Art. 6º Ato do Poder Executivo instituirá protocolo de fiscalização contra a discriminação salarial e de critérios remuneratórios entre mulheres e homens.
No mesmo sentido, dispõe o Decreto nº 11.795/2023, que regulamentou a Lei nº 14.611/2023: Art. 2º.
O Relatório de Transparência Salarial e de Critérios Remuneratórios de que trata o inciso I do caput do art. 1º tem por finalidade a comparação objetiva entre salários, remunerações e a proporção de ocupação de cargos e deve contemplar, no mínimo, as seguintes informações: (...) §2º.
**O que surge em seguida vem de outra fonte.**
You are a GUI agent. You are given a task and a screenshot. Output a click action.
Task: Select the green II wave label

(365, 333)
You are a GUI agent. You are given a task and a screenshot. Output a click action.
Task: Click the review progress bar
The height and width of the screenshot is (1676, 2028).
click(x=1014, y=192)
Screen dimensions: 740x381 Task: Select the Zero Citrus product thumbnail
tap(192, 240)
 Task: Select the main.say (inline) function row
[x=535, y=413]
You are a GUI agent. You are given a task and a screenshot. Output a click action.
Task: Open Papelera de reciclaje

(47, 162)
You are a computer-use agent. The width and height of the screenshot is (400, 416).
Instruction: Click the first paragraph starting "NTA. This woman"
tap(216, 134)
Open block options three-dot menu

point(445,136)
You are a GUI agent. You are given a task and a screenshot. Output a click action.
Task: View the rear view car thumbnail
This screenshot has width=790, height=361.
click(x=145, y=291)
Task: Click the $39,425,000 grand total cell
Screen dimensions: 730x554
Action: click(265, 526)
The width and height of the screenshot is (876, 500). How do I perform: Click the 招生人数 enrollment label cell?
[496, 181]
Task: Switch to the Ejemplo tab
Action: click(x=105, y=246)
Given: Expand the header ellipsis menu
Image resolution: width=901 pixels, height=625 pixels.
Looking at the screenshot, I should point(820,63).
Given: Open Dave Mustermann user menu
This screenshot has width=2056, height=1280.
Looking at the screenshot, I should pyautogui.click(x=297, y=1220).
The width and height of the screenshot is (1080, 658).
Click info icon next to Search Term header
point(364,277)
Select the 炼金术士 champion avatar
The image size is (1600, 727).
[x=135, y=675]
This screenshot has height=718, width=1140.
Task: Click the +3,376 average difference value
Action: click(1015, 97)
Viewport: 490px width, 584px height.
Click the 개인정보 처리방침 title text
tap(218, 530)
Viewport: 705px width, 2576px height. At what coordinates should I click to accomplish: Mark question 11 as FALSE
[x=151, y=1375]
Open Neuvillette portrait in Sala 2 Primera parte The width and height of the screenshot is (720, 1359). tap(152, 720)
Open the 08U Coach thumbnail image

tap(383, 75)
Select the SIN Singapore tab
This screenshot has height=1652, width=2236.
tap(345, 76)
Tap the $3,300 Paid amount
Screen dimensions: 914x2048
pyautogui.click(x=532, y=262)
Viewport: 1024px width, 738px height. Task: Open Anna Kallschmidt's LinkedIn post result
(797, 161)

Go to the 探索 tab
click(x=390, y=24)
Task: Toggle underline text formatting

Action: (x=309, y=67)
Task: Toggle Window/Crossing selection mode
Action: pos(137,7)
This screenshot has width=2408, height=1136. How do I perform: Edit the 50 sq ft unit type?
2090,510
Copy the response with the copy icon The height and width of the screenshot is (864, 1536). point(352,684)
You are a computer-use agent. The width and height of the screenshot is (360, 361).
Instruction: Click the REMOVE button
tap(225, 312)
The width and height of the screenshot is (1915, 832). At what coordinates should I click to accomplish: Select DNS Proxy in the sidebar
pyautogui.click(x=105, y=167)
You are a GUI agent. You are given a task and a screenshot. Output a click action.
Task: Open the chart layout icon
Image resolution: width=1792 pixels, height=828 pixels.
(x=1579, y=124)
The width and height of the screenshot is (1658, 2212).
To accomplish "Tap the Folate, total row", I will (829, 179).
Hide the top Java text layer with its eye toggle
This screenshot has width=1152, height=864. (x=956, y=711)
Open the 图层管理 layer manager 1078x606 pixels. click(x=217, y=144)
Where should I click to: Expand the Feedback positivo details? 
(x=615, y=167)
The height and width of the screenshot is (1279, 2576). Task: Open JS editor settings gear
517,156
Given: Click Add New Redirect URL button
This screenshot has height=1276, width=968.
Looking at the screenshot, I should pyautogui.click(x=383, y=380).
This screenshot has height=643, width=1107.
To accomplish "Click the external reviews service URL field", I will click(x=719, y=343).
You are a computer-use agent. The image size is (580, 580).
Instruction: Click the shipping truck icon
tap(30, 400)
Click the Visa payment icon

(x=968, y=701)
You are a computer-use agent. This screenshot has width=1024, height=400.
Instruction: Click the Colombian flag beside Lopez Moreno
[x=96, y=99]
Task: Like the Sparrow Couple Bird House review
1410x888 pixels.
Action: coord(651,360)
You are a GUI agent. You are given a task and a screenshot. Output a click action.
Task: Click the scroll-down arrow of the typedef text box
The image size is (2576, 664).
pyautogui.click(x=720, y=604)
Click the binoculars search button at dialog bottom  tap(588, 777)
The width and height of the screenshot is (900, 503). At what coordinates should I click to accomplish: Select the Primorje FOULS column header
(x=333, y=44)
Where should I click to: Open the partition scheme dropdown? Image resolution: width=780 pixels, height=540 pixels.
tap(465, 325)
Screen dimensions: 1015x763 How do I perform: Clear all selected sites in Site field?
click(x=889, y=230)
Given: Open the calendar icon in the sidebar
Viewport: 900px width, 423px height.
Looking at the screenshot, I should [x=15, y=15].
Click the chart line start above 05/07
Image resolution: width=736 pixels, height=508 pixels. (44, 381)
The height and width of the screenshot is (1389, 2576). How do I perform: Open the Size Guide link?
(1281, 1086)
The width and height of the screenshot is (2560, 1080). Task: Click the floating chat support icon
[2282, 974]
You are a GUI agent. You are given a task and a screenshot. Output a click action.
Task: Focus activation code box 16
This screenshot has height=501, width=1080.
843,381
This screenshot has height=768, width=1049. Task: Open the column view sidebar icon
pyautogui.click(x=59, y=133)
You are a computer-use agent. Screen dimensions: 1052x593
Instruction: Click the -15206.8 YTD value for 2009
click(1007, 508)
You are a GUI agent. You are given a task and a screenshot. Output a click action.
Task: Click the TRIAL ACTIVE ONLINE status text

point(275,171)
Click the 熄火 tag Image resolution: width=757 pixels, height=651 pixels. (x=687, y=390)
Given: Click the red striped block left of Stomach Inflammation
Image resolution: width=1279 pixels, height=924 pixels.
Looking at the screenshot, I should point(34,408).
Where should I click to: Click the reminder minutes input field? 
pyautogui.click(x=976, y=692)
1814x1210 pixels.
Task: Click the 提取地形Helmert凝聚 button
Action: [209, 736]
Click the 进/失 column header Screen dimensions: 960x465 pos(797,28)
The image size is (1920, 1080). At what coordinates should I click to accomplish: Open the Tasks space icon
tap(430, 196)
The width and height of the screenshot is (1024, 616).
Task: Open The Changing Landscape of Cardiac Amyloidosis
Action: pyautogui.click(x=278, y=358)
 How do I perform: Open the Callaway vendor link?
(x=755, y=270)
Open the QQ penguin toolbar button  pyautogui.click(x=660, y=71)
Os dados e as informações constantes dos Relatórios deverão ser: I – anonimizados, observada a proteção de dados pessoais de que trata a Lei nº 13.709, de 14 de agosto de 2018; e II – enviados por meio de ferramenta informatizada disponibilizada pelo Ministério do Trabalho e Emprego.
O conteúdo do relatório de transparência salarial foi detalhado na Portaria MTE nº 3.714/2023, que regulamentou o Decreto nº 11.795/2023: Art. 3º O Relatório de Transparência Salarial e de Critérios Remuneratórios será composto por duas seções, contendo cada uma, as seguintes informações: I - Seção I - dados extraídos do eSocial: a) dados cadastrais do empregador; b) número total de trabalhadores empregados da empresa e por estabelecimento; c) número total de trabalhadores empregados separados por sexo, raça e etnia, com os respectivos valores do salário contratual e do valor da remuneração mensal; e d) cargos ou ocupações do empregador, contidos na Classificação Brasileira de Ocupações (CBO); e II - Seção II - dados extraídos do Portal Emprega Brasil: a) existência ou inexistência de quadro de carreira e plano de cargos e salários; b) critérios remuneratórios para acesso e progressão ou ascensão dos empregados; c) existência de incentivo à contratação de mulheres; d) identificação de critérios adotados pelo empregador para promoção a cargos de chefia, de gerência e de direção; e e) existência de iniciativas ou de programas, do empregador, que apoiem o compartilhamento de obrigações familiares.
A lei e o decreto buscaram dar efetividade às disposições constitucionais previstas no Artigo 5º, I, e Artigo 7º, XXX, ambos da CF/88.
Trata-se da adoção de políticas públicas voltadas à mitigação da disparidade salarial entre homens e mulheres, missão constitucional e atribuição do Poder Executivo, com base na lei amplamente discutida no Congresso, tendo o Estado o dever de implementar os meios necessários à consecução da vontade política representativa.
Sendo assim, uma vez que a discussão já passou pelos Poderes da República responsáveis pela criação, promoção e execução das políticas públicas, a interferência do Poder Judiciário na questão não pode se dar de forma ampla e sem observância da deferência necessária às escolhas políticas dos efetivos representantes da população brasileira.
O artigo 5º, § 2º, da Lei nº 14.611/23 foi veiculado em lei em sentido formal, que tem a mesma estatura normativa da regra contida no art. 461, da CLT, podendo perfeitamente modificá-la, ampliá-la, restringi-la, ou complementá-la, como dispositivo legal publicado posteriormente.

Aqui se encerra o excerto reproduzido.